• WHAT YOU ARE ASKED TO DO: Pictures stay out of the copy. Repeat exactly the lines from the first entry below through the line that contains "This screenshot has width=1178, height=1008.", and nothing beyond.

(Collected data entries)
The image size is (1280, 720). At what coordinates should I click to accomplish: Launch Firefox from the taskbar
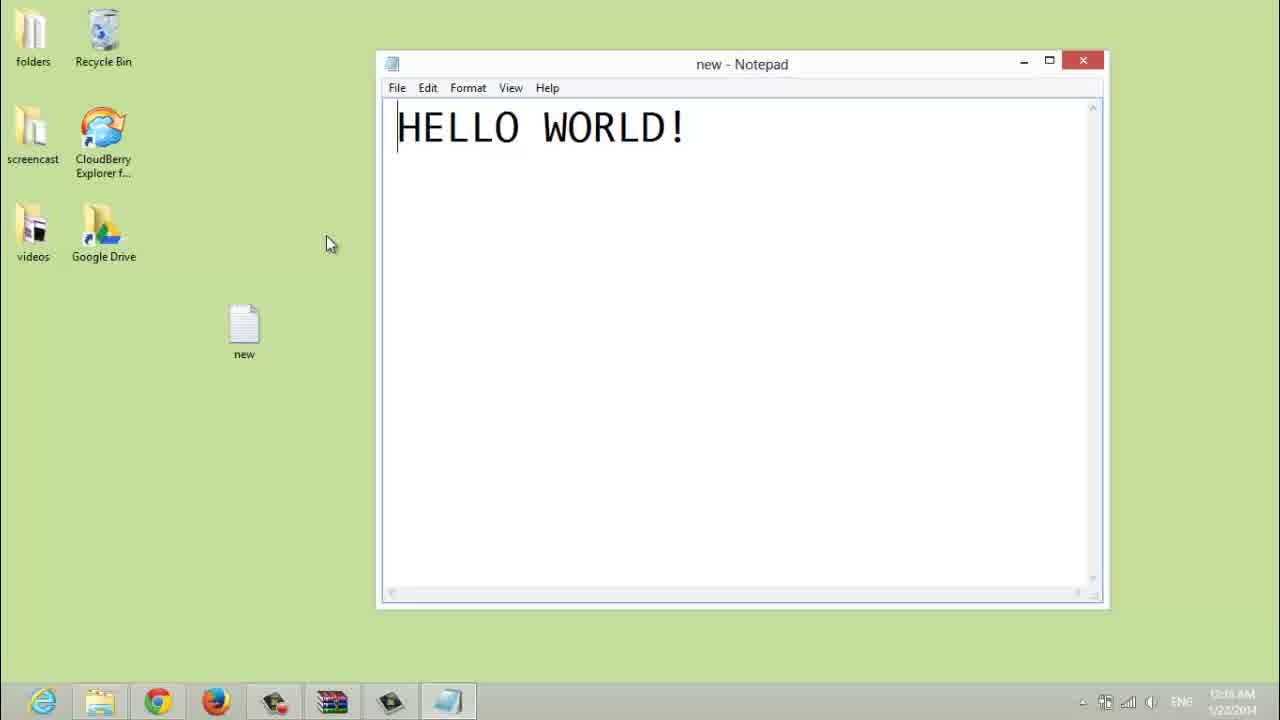point(217,700)
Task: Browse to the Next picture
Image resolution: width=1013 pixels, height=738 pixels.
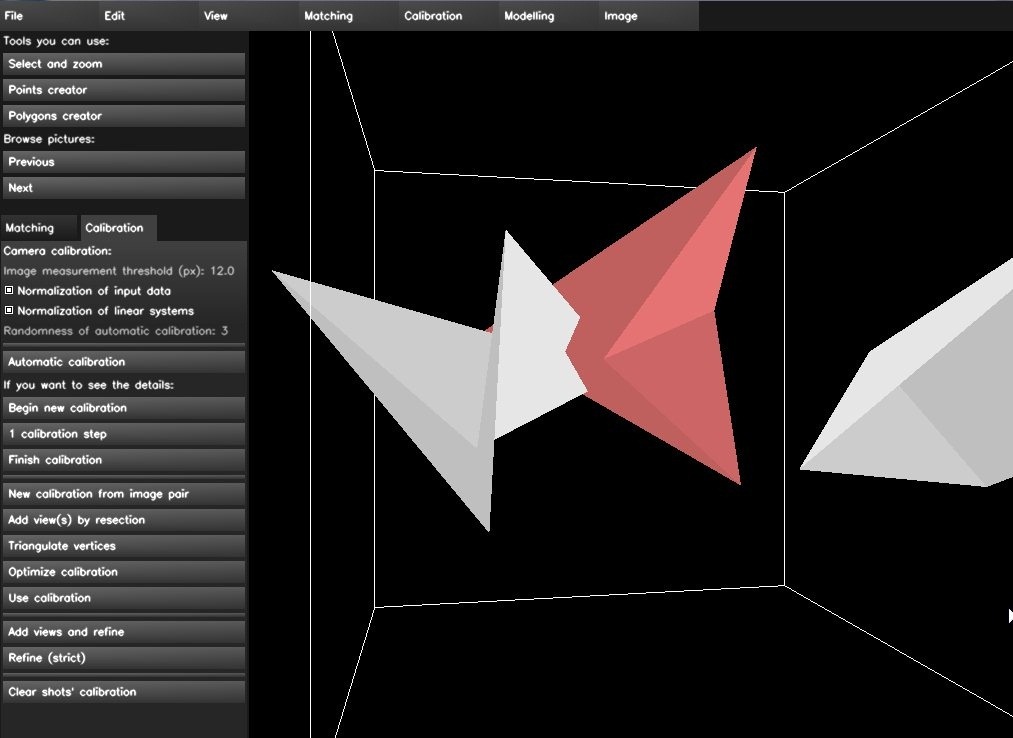Action: click(124, 188)
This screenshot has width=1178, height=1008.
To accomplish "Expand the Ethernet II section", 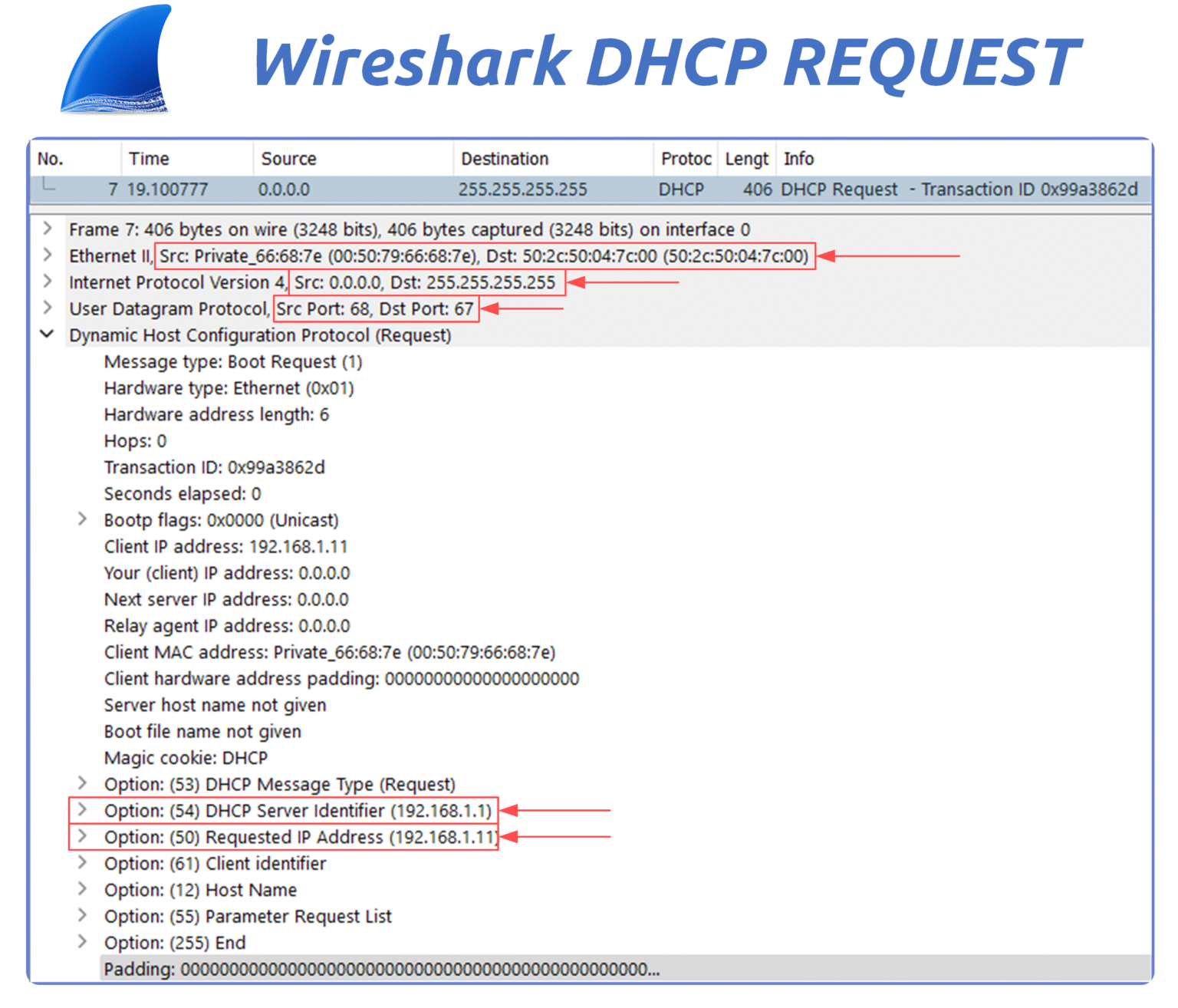I will [x=48, y=255].
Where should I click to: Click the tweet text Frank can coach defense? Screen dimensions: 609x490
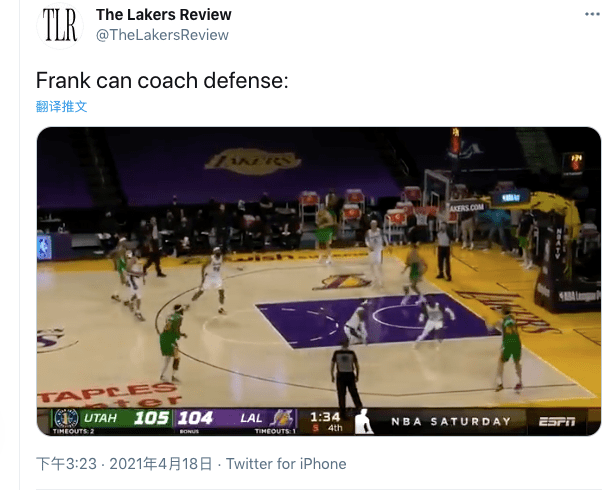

• EXPECTED ANSWER:
The image size is (1280, 720). At what coordinates should I click to accomplish: Launch Firefox from the taskbar
point(217,700)
Task: Browse to the Next picture
Image resolution: width=1013 pixels, height=738 pixels.
Action: click(124, 188)
This screenshot has width=1178, height=1008.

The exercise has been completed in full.